Algorithms that work with deep learning and big data are getting so much better at doing so many things that it makes us uncomfortable. How can a device know what our favorite songs are, or what we should write in an email? Have machines become too smart? In Artificial Communication, Elena Esposito argues that drawing this sort of analogy between algorithms and human intelligence is misleading. If machines contribute to social intelligence, it will not be because they have learned how to think like us but because we have learned how to communicate with them. Esposito proposes that we think of “smart” machines not in terms of artificial intelligence but in terms of artificial communication.

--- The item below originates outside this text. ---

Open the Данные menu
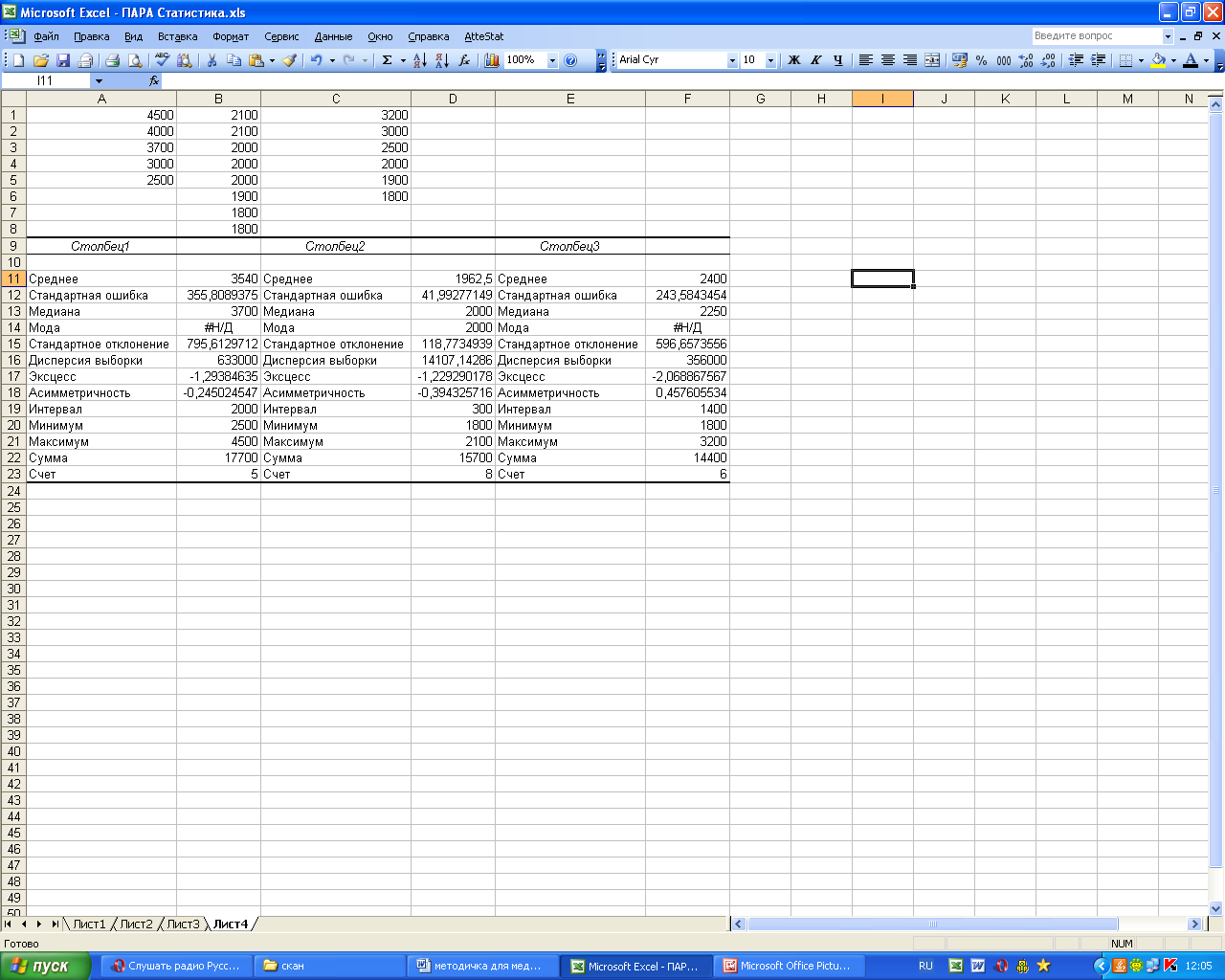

To do this, we need a concept of communication that can take into account the possibility that a communication partner may be not a human being but an algorithm—which is not random and is completely controlled, although not by the processes of the human mind. Esposito investigates this by examining the use of algorithms in different areas of social life. She explores the proliferation of lists (and lists of lists) online, explaining that the web works on the basis of lists to produce further lists; the use of visualization; digital profiling and algorithmic individualization, which personalize a mass medium with playlists and recommendations; and the implications of the “right to be forgotten.” Finally, she considers how photographs today seem to be used to escape the present rather than to preserve a memory.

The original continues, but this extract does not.